A magazine for bloggers - no, really

The Baltimore Sun

An old-fashioned trade publication for bloggers? Seriously?

The new Blogger & Podcaster magazine - "for aspiring new media titans" - has met with a tepid response from a lot of those titans. Some were sure it was a prank, while others laughed at the idea of reaching bloggers with a print publication.

But the magazine is for real and, so far, immune to the irony of its own existence.

Publisher Larry Genkin explained his decision for charging $79 a year for a subscription to a magazine whose core readership would most likely prefer the free online version.

"I made the decision to charge for the print subscription to allow as many people as possible to have access to the magazine," Genkin wrote. "If we would have given the print edition away for free, like many trade publishers do, we would have had to cap circulation at around 10,000 before our printing and mailing costs would force us to have to charge advertising rates that would be too steep for what the industry can afford at this time."


But to be fair, the concept of a blogging trade publication isn't as crazy as some have made it out to be. Blogging is maturing and becoming more mainstream by the day, and for those new to the medium or those looking to take their blogs to new heights, a publication that covers the latest innovations, ideas and issues could be of great value. (Though you could argue that dozens of sites are already doing this to one degree or another. See: Slashdot, Valleywag or CNet's News Blog for starters.)

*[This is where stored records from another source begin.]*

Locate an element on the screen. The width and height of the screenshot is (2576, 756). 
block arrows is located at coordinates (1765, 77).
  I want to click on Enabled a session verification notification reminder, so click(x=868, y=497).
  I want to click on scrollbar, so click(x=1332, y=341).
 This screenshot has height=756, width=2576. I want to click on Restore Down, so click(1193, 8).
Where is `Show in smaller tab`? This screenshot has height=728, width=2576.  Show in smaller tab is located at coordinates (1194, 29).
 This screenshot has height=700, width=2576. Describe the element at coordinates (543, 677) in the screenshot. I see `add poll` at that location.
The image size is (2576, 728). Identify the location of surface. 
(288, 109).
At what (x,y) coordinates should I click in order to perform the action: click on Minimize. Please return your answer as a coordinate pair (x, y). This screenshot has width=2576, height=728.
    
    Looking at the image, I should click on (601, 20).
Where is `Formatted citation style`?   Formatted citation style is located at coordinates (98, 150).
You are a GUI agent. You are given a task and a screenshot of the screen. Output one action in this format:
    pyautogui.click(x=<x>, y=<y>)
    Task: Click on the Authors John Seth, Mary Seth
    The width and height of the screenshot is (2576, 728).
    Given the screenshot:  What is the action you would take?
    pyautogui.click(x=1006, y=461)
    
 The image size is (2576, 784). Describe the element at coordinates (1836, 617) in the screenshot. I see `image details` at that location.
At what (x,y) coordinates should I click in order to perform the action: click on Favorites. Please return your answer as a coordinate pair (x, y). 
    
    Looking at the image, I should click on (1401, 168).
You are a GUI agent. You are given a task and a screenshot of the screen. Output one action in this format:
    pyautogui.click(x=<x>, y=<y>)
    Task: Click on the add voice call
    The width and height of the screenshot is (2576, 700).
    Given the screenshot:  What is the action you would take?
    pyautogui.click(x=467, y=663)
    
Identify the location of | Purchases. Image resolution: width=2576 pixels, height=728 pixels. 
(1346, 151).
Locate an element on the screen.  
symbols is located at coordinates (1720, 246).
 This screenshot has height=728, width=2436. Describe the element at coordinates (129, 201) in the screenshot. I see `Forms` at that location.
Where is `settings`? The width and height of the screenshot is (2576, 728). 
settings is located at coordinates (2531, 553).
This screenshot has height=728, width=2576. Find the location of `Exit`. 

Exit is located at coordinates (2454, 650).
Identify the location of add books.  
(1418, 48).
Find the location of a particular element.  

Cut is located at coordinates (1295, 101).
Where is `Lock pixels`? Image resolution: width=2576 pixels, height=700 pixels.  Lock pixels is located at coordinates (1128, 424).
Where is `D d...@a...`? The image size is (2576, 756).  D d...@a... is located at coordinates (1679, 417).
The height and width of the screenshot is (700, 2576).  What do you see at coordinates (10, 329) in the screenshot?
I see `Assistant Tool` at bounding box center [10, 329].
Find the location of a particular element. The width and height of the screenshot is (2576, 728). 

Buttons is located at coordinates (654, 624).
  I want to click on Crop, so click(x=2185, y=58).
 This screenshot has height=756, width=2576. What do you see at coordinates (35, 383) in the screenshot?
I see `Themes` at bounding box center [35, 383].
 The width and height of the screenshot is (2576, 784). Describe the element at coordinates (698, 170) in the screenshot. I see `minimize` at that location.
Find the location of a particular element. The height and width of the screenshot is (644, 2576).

Blogger & Podcaster has shown it has some early potential. The most recent issue included tutorials on podcasting, interviews with "industry experts," strategies for making money and an interesting story (albeit with an unflattering cover photo) on blogging and tech giant Robert Scoble - all interesting and useful information to a lot of bloggers. But the uphill battle ahead appears especially steep.

In a recent blog post titled "What Bloggers Should Learn from the Pulitzers," the magazine's managing editor, Shelly Brisbin, explored the well-worn argument that blogs will somehow save the old media from itself.

"The problem with 'old media' newspapers is not the content itself, it is the inability to continue to prosper in a marketplace that has moved on," Brisbin wrote. "Blogging is a more democratic, more diverse medium for many readers, and newspapers who have not figured that out are suffering financially. But as blogging flexes its muscles, and as its leaders sneer derisively at newspapers, its practitioners and champions should also ask themselves how the infrastructure of blogging can be strengthened to provide the support needed for investigative journalism of the kind still practiced primarily by newspapers. When this happens, there will and should be a Pulitzer category (or more than one) for blogs and other new media outlets."

The lone commenter on the post went a little off topic: "This magazine is an embarrassment. STOP."

New media titan Jason Kottke was no more kind.

"I'm still recovering from the shock upon learning last week that Blogger & Podcaster magazine is in fact real," he wrote recently. "I thought it was a not-so-clever parody."

Over on Gawker, commenters blasted everything from the design - "Looks like they stole that font from Quilter & Needleworker" -to the magazine's concept - "Exactly the kind of forward-thinking, Web-optimized content that cements New Media's prowess. Well played, duck-shaped, pasty cover guy."

That "more democratic, more diverse" crowd can be tough.